### Directions:
Please count every line of the following material that holds "value" and give the total alone.
· · · · · · ·
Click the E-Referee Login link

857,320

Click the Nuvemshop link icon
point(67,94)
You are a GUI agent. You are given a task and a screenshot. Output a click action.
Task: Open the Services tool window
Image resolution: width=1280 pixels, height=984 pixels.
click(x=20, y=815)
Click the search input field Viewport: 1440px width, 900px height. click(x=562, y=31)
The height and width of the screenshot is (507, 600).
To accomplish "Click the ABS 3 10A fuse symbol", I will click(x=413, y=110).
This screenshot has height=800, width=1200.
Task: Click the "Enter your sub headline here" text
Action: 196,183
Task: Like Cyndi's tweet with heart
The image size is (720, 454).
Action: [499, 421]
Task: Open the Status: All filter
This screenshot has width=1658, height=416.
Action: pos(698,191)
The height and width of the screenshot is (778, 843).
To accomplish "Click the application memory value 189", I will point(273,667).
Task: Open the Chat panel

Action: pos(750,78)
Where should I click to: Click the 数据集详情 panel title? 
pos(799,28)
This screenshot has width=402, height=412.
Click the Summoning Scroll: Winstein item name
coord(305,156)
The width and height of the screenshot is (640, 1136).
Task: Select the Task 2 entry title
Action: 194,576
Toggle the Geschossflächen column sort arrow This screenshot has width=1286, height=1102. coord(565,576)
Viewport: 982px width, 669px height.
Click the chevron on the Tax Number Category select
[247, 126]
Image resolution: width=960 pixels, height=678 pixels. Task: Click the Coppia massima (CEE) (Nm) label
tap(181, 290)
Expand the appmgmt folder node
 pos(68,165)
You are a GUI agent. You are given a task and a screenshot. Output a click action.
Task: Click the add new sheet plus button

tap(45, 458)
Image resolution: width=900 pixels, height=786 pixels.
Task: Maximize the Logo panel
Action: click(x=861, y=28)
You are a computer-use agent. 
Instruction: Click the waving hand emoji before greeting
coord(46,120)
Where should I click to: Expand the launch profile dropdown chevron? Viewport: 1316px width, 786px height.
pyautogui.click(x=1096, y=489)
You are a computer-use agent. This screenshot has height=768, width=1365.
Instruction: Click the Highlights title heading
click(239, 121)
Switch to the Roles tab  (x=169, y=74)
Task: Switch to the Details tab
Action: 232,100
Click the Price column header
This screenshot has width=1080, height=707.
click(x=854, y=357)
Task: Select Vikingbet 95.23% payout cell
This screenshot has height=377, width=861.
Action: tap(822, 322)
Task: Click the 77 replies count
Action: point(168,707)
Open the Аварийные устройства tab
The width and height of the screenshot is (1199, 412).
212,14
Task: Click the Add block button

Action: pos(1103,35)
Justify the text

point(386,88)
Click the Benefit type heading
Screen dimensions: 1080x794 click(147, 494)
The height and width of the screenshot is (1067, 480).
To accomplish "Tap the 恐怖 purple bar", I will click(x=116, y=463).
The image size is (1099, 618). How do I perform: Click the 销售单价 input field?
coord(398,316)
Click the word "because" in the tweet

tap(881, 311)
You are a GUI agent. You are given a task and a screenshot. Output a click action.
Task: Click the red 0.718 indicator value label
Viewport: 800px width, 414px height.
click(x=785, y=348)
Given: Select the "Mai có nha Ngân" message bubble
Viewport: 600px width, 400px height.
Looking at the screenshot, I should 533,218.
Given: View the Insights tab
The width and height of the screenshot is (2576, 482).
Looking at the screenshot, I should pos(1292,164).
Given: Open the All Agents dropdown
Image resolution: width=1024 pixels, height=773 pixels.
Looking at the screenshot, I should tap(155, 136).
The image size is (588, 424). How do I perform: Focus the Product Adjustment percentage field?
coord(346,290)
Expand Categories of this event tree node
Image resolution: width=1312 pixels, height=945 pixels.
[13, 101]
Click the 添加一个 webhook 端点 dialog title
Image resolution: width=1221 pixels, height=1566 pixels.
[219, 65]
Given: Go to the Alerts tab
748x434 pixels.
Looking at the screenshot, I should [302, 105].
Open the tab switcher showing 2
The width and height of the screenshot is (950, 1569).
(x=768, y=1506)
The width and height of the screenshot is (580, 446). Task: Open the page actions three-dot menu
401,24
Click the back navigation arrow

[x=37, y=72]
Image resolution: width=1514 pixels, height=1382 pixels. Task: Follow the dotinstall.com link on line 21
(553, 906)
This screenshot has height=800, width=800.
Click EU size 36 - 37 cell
· · · · · · ·
### Result of this exercise:
2